Tag Technology Helps Drugmakers Assess If ‘The Juice Is Worth The Squeeze’
By Deborah Borfitz
June 15, 2022 | While the field of targeted protein degradation (TPD) continues its rapid expansion, with multiple TPD drugs now in clinical trials, researchers in Australia are jumping in at an earlier stage with “tag technology” to ensure the disease protein is worth designing a drug against in the first place. Their work—an extension of other tag-targeting protein degradation technologies—gives researchers the wherewithal to ask if, “the juice is worth the squeeze,” according to Rebecca Feltham, Ph.D., laboratory head in the Ubiquitin Signalling Division of the Walter and Eliza Hall Institute (WEHI).
As she rightly points out, most drugs that make it to the clinical trial stage ultimately fail, which is “extremely disappointing” given the hefty investment of time and money required for their development. Almost 95% of biomedical projects never enter human trials at all. The average cost of bringing a new drug to market is now estimated to be around $1.8 billion, and a key issue is the difficulty in assessing a drug’s true safety and effectiveness in preclinical studies.
Tag-targeted protein degradation is changing the game when it comes to target validation, Feltham says. Unlike conventional drug development that aims to inhibit the activity of disease-causing proteins, protein degrader technology looks to destroy those proteins, with precision targeting, leaving healthy parts of the body untouched.
“[TPD] technology allows us to mimic what would happen in real drug treatment scenarios to determine whether removal of that protein is beneficial to reducing disease, and safe for the patient,” says Feltham. “Validating targets robustly before entering into a large drug discovery study to design the therapeutic counterpart—the drug that will be given to patients—is critical to reducing drug failure rates.”
As described in a study recently published in Nature Communications (DOI: 10.1038/s41467-022-29670-1), Feltham and her colleagues developed and characterized a new tagging system using the NanoLuc luciferase technology of U.S. biotech company Promega. Luciferase is a light-producing enzyme naturally found in fireflies.
The technology, “expands the current [proteolysis targeting chimera or PROTAC] toolbox to give researchers more flexibility to validate their targets,” says Charlene Magtoto, Ph.D., a WEHI postdoctoral researcher. “We also, for the first time, benchmarked our new system to the existing technologies to compressively characterize the advantages and disadvantages of each tool in the tag-degrader toolbox.”

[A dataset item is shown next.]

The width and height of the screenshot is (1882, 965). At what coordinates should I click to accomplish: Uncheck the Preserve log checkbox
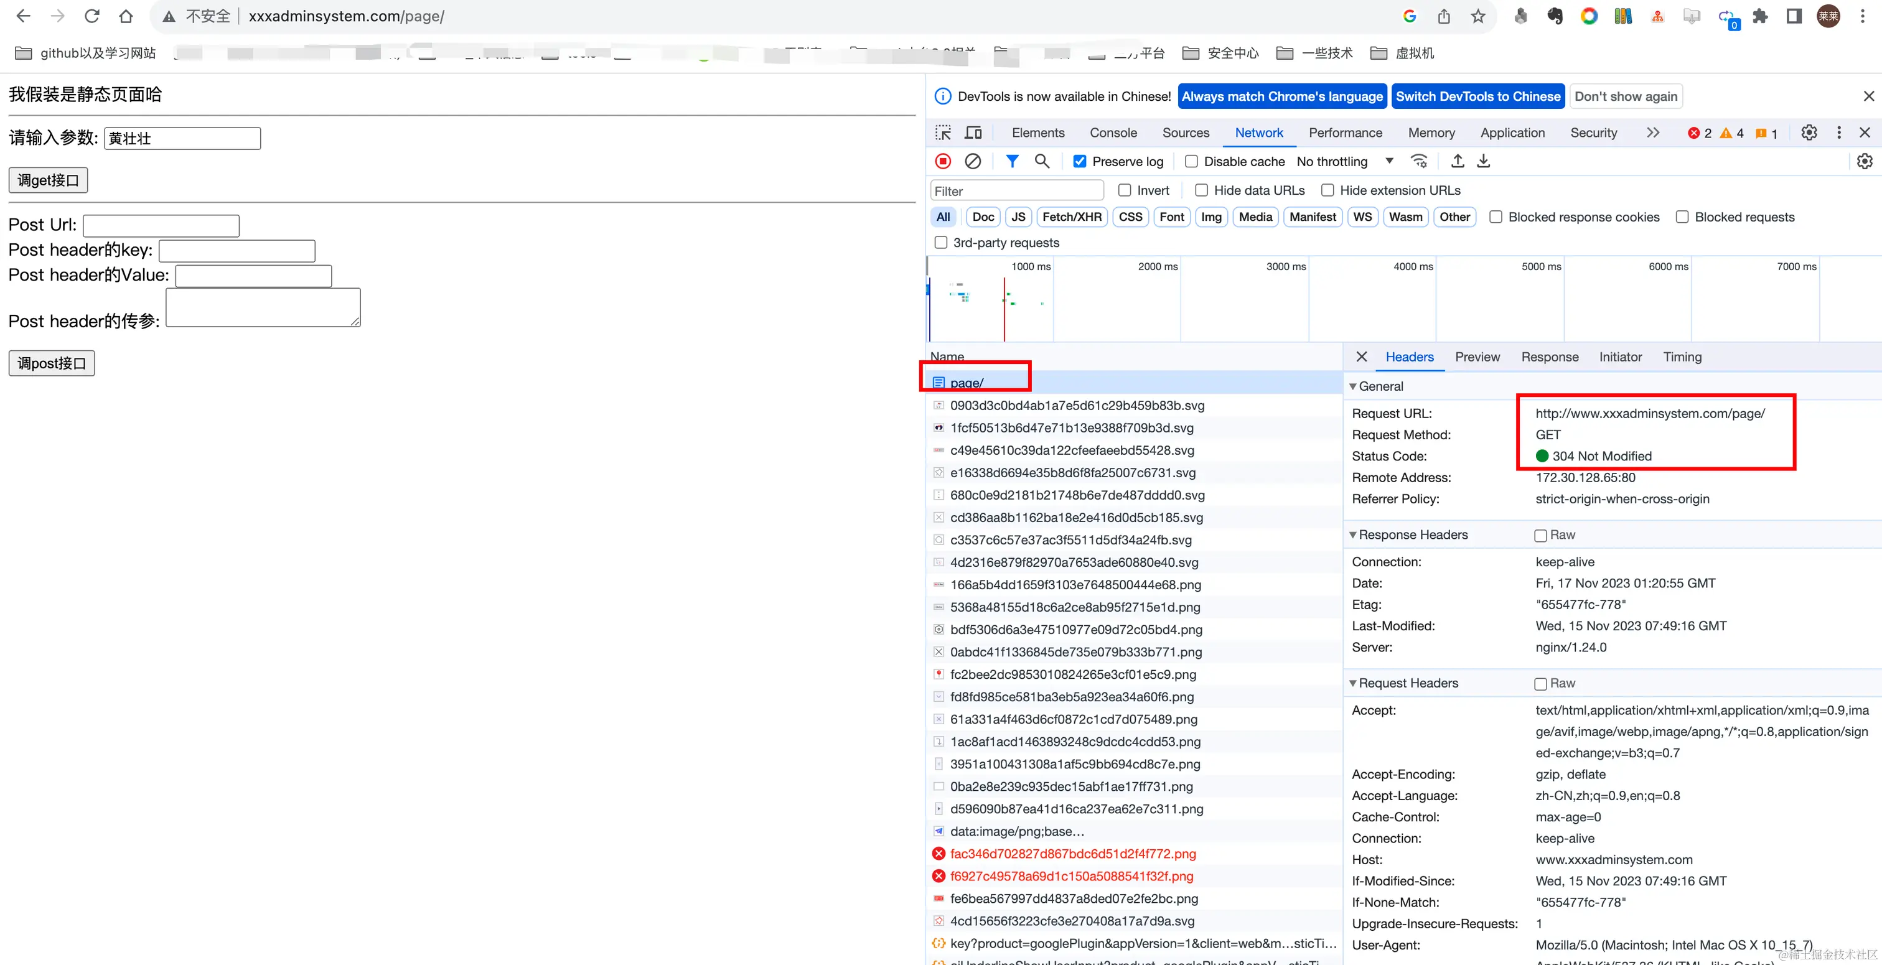tap(1079, 161)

Consequently, the drugging of virtually any protein in the proteome can be modelled to allow robust validation to be performed,” Magtoto says. “We can do this because the tag we use is a generic entity that can be attached to any protein. After [it] is attached to our protein of interest, we use drugs that bind the tag to destroy the protein.”
Importantly, she adds, to truly mimic what happens when patients in a clinical trial receive a TPD-based drug, researchers need a system that allows for “reversible removal” of the target protein. This is because when patients stop taking a TPD drug, the targeted protein will restore to normal levels. Other commonly used validation technologies (notably CRISPR) instead “terminally remove the protein and don’t allow for reversible depletion.”
Focus On Cancer
The WEHI research team collaborated on the study with Promega and the University of Dundee to develop the new tag-targeted degradation system and benchmark existing systems against each other, says Feltham. “Dundee had previously developed a tag system that we wanted to compare to our system and [others].” The tag-drugs being used have two arms and Promega had already developed half of it.
Separately, Feltham says, her lab has been working with other Australian labs and institutes to apply its knowledge and expertise in tag-degradation systems to validate numerous potential cancer targets in a project funded by the Australian Medical Research Future Fund. The group has used tag-targeting TPD technology to investigate 24 potential drug targets, 19 of which are linked to cancer.
The lack of effective new drugs is a particular barrier for cancer researchers, with as few as 1 in 15 developmental drugs progressing into the clinic. “Most of the 150,000 Australians diagnosed with cancer each year are still treated with drugs that came onto the market over 25 years ago, which can cause significant side effects,” she notes.
Many labs and companies (mainly in the U.S.) are working in the TPD field and developing degrader drugs against different proteins, says Feltham. Although the focus currently is on cancer, progress is being made in other therapeutic areas, including neurodegenerative diseases. Outside of Australia, only a handful of labs in the U.S., U.K., and Vienna are concentrating on tag-degraders using Promega’s luciferase technology.